Items listed in a dataset
###
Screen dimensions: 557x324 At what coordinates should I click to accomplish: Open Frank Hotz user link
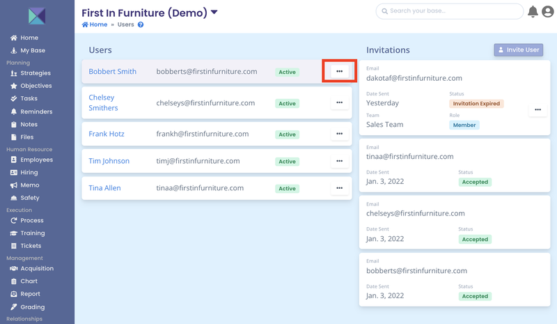pos(107,134)
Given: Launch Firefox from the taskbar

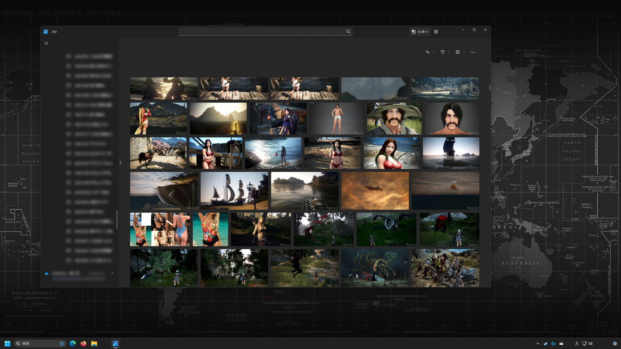Looking at the screenshot, I should tap(83, 344).
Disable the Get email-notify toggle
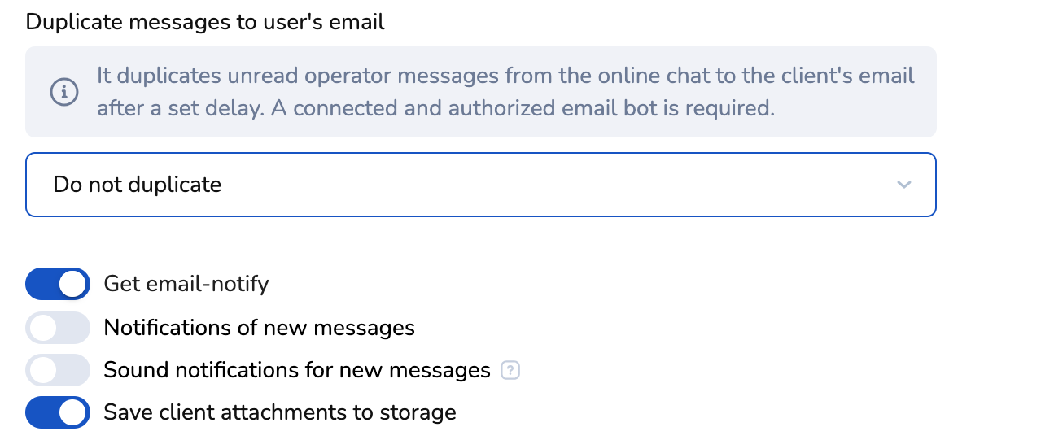1054x440 pixels. coord(58,285)
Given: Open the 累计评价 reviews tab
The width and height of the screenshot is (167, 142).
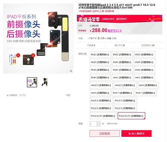Looking at the screenshot, I should pos(120,45).
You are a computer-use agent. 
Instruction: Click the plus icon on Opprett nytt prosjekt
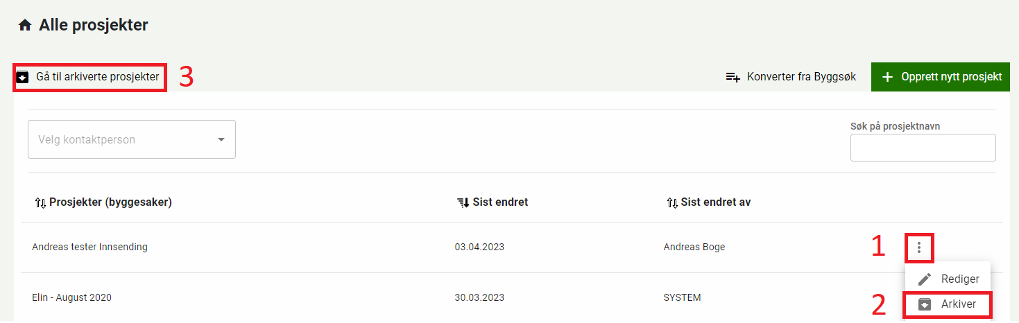pyautogui.click(x=887, y=77)
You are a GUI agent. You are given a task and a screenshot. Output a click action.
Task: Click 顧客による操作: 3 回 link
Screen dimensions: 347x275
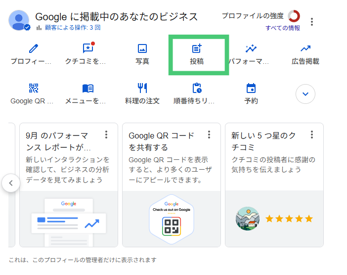(73, 28)
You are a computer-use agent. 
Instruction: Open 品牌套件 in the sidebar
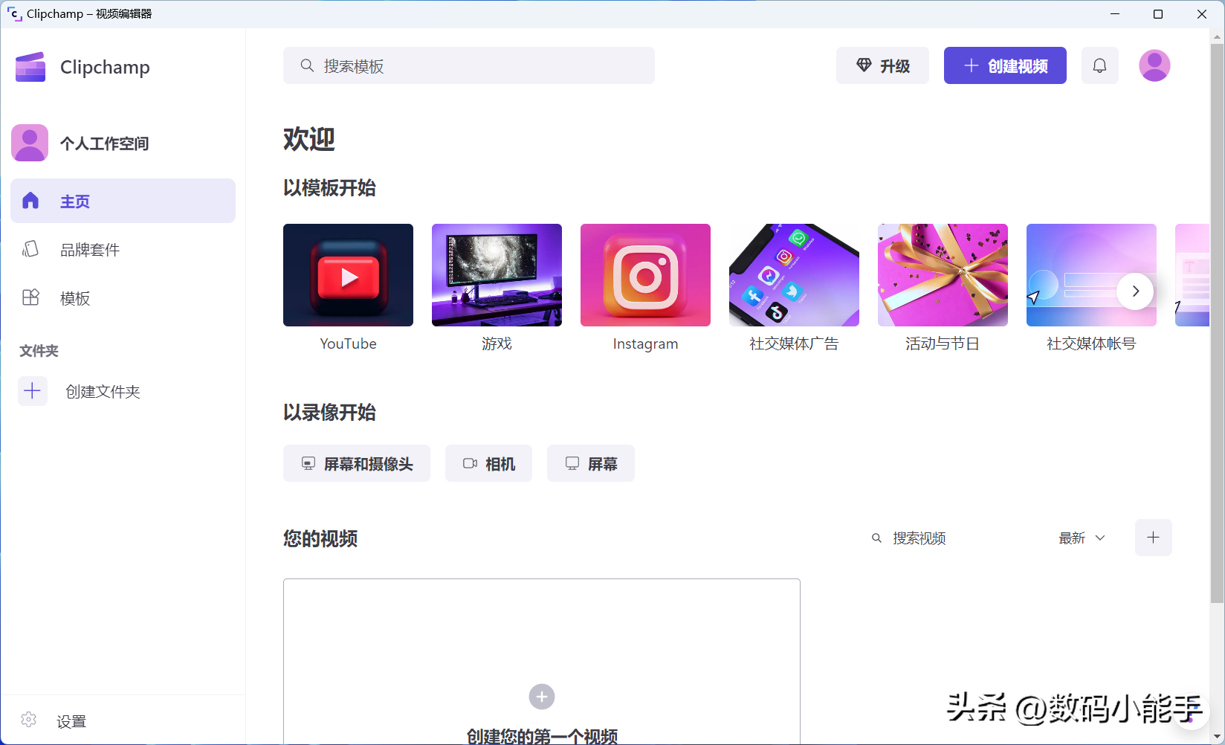[x=89, y=250]
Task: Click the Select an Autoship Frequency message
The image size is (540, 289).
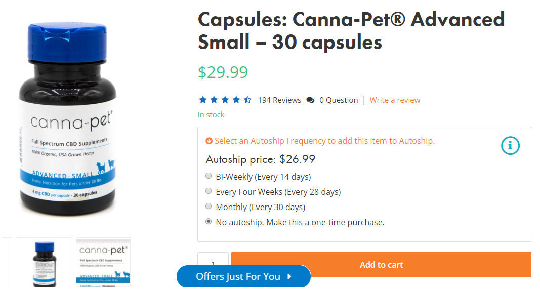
###
§ Exercise objective:
Skip the pictures, then write out every entry exactly.

§ Exercise solution:
Screen dimensions: 557x324 At what coordinates should I click to accomplish: Open Frank Hotz user link
pos(107,134)
Given: Launch Firefox from the taskbar

Looking at the screenshot, I should tap(83, 344).
Disable the Get email-notify toggle
1054x440 pixels. coord(58,285)
Given: Open the 累计评价 reviews tab
The width and height of the screenshot is (167, 142).
Looking at the screenshot, I should pos(120,45).
You are a computer-use agent. 
Instruction: Click the plus icon on Opprett nytt prosjekt
pyautogui.click(x=887, y=77)
You are a GUI agent. You are given a task and a screenshot. Output a click action.
Task: Click 顧客による操作: 3 回 link
Screen dimensions: 347x275
(73, 28)
You are a computer-use agent. 
Instruction: Open 品牌套件 in the sidebar
[x=89, y=250]
Task: Click the Select an Autoship Frequency message
The image size is (540, 289).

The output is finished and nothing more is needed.